If SSRIs were the trend of the 1990s, atypical APs were the trend of the 2000s. I have a feeling in another 5-20 years antidopaminergic drugs will be considered crude, especially if the NMDA agonists work out as well as people hope for psychosis.
-z
Posted by violette on June 13, 2010, at 15:11:35
In reply to Best med for anhedonia, lack of motivation, SCT?, posted by former poster on June 12, 2010, at 4:15:35
Dr. Bob,
I've seen post after post of people complaining of ahedonia, and/or lack of motivation, who can't find relief. Many don't feel "depressed"....or have felt worse after taking SSRIs...I've seen similar concerns on all the other mental health forums.
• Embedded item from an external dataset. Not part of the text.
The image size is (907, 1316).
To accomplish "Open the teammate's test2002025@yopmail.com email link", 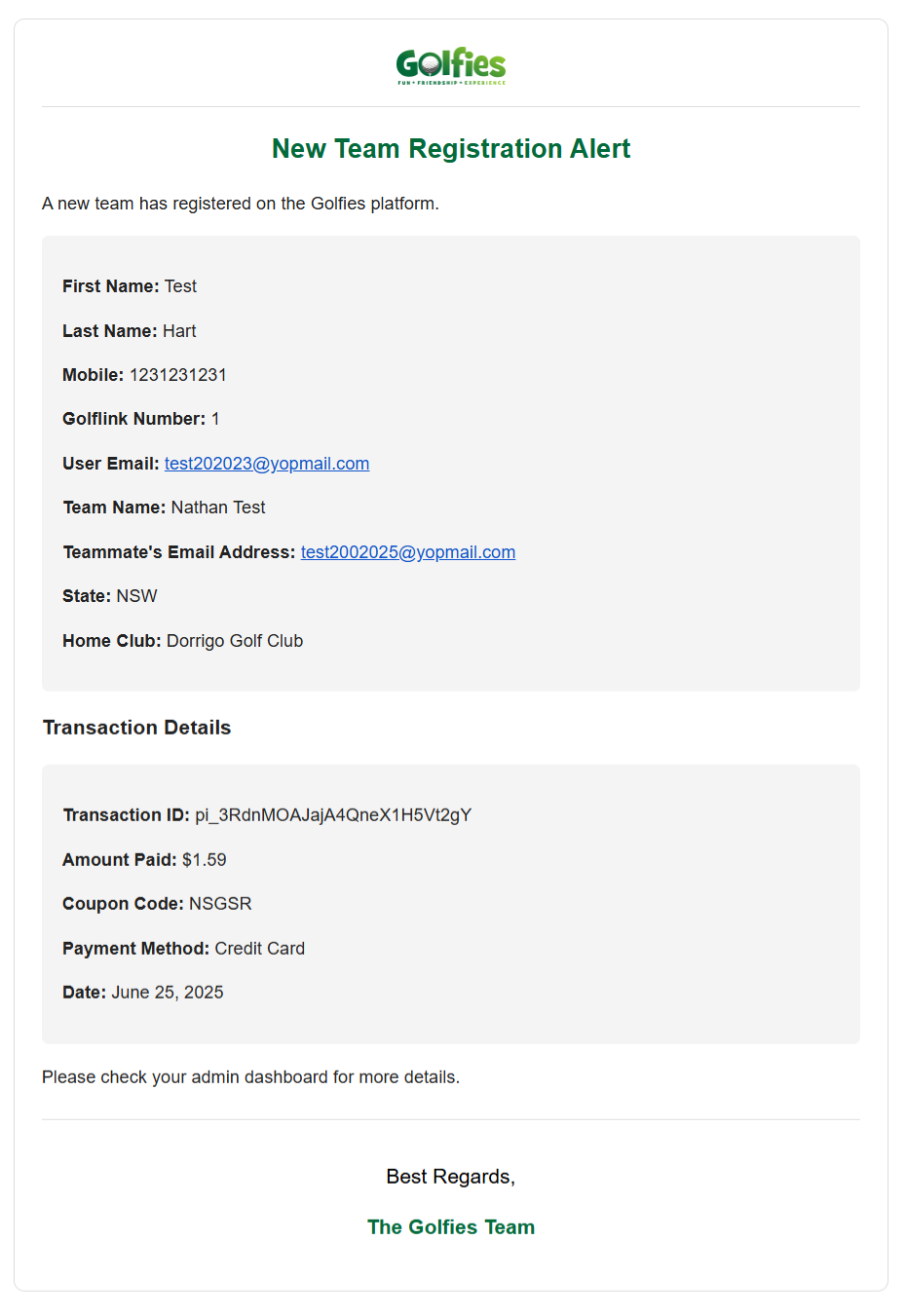I will pos(407,552).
What is the opinion of mental health clinicians for this specific scenerio? Are these usually symptoms a type of depression, axis 2 traits, medical problems...all, some, none?
It seems like some people spend years going from med to med to find relief and just don't get there....as if there is a subset of people where this trait is their primary symptom who end up posting on the internet because doctors have been unable to help.
There are posts after posts on this forum, referencing lack of relief from amotivation, ahedonia, what is your general opinion?
Posted by Deneb on June 13, 2010, at 18:53:47
In reply to Dr. Bob - question, posted by violette on June 13, 2010, at 15:11:35
Hi Violette
Dr. Bob only acts as administrator here and doesn't answer questions that are not related to administration or the site.
Posted by Phillipa on June 13, 2010, at 19:21:25
In reply to Re: Dr. Bob - question » violette, posted by Deneb on June 13, 2010, at 18:53:47
It's a shame he doesn't as some sites do have a doc weight in on some issures. And this topic is a good one. Phillipa
Posted by Conundrum on June 13, 2010, at 19:51:30
In reply to Dr. Bob - question, posted by violette on June 13, 2010, at 15:11:35
I don't know I'm really interested in seeing a neuropsychiatrist and getting some brain scans and seeing whats going on in some areas. Maybe that could help direct treatment? All I know is that if pdocs don't start prescribing things that I think will help. I might just order drugs online myself. Its not like their job is hard. Give a drug they like, watch for side effects and if it doesn't work try another drug randomly.